How very analog of me. After I quit my job in network TV news, I used digital technology and social media to produce a documentary film five years ago, a sequel in 2008 — and leveraged that experience to head up a graduate program in digital media our of Seattle. Now I’m going to write a book. About storytelling. You may remember, “Once upon a time…”
This isn’t about bedtime stories (although we can draw a couple of lessons from them). It’s about how to apply the fundamentals of storytelling to a vastly changed media ecosystem. And why that can convince people to pay attention to us. (It also requires us to pay attention to them by the way.)

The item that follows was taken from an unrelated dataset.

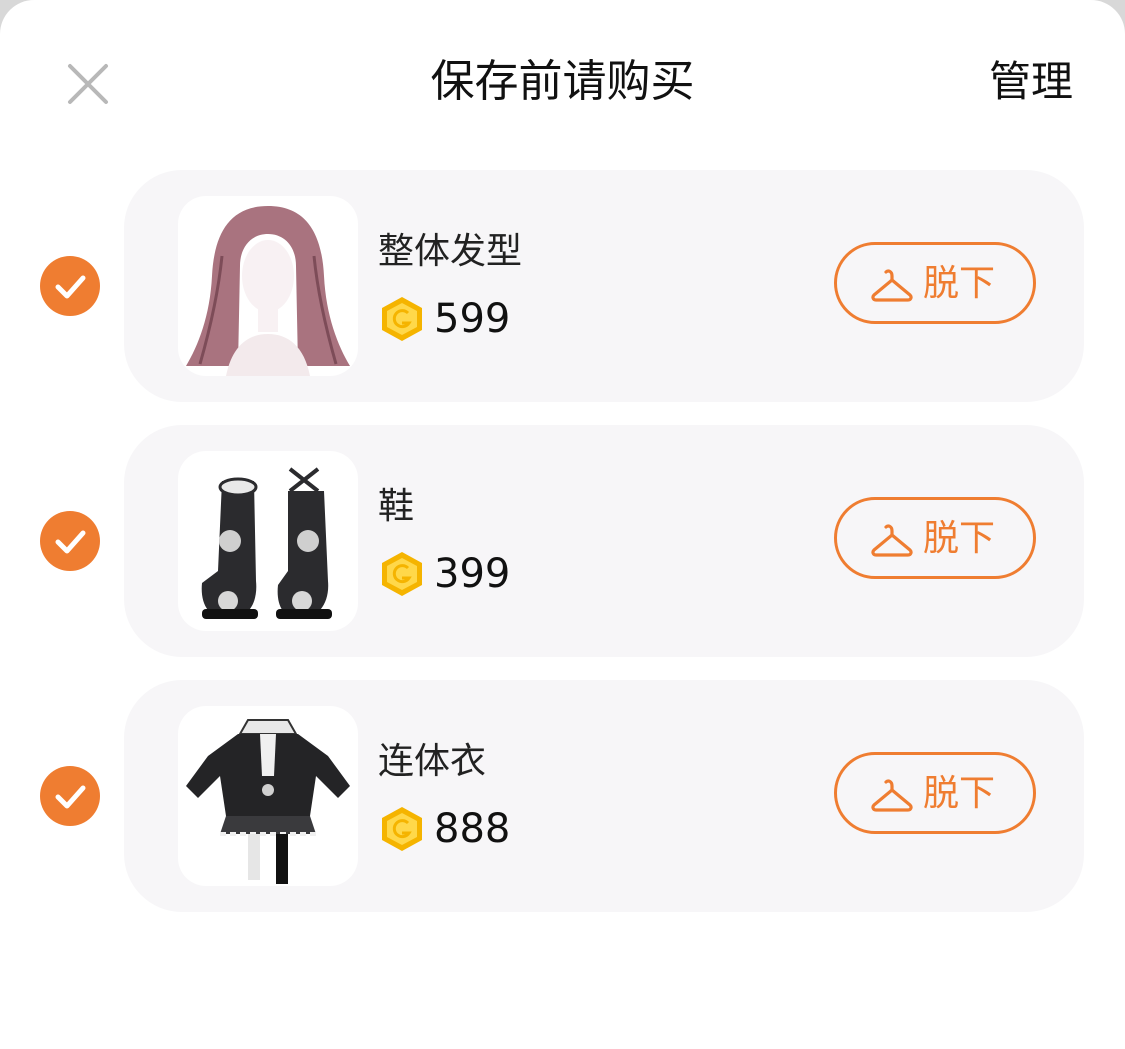 This screenshot has height=1049, width=1125. What do you see at coordinates (472, 829) in the screenshot?
I see `price-value: 888` at bounding box center [472, 829].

Here’s the model I’m trying to develop. By its very nature, I need to connect with you to make it work. Yes, yet another voice is calling out in the digital wilderness.
With all our digital communication platforms, from this one, to Facebook, Twitter, YouTube to e-mail and mobile technology, et. al. the barriers to entry to communication are low. And when I say “communication” I mean, the ability to reach people beyond our immediate social circle of friends and family. This kind of communication requires both content, and a digital distribution platform that takes it out of our social circle to people who don’t know us that well — if at all.

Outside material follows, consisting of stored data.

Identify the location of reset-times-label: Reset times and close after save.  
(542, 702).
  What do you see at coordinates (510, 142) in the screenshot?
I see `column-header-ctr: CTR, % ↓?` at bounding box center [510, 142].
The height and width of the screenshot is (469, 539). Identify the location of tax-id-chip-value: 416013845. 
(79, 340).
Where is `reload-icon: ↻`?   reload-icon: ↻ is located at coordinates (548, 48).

It’s wonderful, exciting, deeply disruptive to legacy media and other traditional institutions and profoundly democratic. But it’s also noisy, confusing, and cheap. Too cheap.
Television, magazines, newspapers — we once saw them as primary information providers because we knew if someone went through the expense and effort to collect, filter and distribute information, it might be worth our time and attention. And that “someone” usually was a brand-name institution that carried a certain amount of credibility.
Back then, the barriers to entry to mass media were high. You needed millions of dollars in capital to pay for the printing presses, satellite dishes, computers and cameras.
Today, a split-second decision to type a few words then click a mouse sends a thought into the public arena. Tell your friends to do the same thing and you’ve launched a campaign. Except that today, it might not carry the same weight because it’s just so easy to share. More voices may be more democratic, but they also bring more noise, and more competition for scarce attention spans.
So that has me asking two fundamental questions:
(1) How do we persuade someone to pay attention?
(2) How do we keep them engaged to that they actually want to participate in a transaction based on that communication? (i.e. to take action — Shirky’s Here Comes Everybody’s Holy Trinity of Sharing, Collaboration, and Collective Action).
My answer: you need to reach out to a particular group of people, then convince them of a value proposition.
So how do they calculate that value? How about:
– Is the information relevant to their lives? Does it have utility? Can they relate to it?
– Is it worth engaging in an ongoing relationship of mutual benefit with you? (this involves “effort” — second only to “attention” as a valuable currency today).
“Storytelling” helps resolve this value proposition. How? People will engage with stories to which they can relate and maybe even help make sense of their lives. That’s the heart of the traditional transaction between storyteller and audience.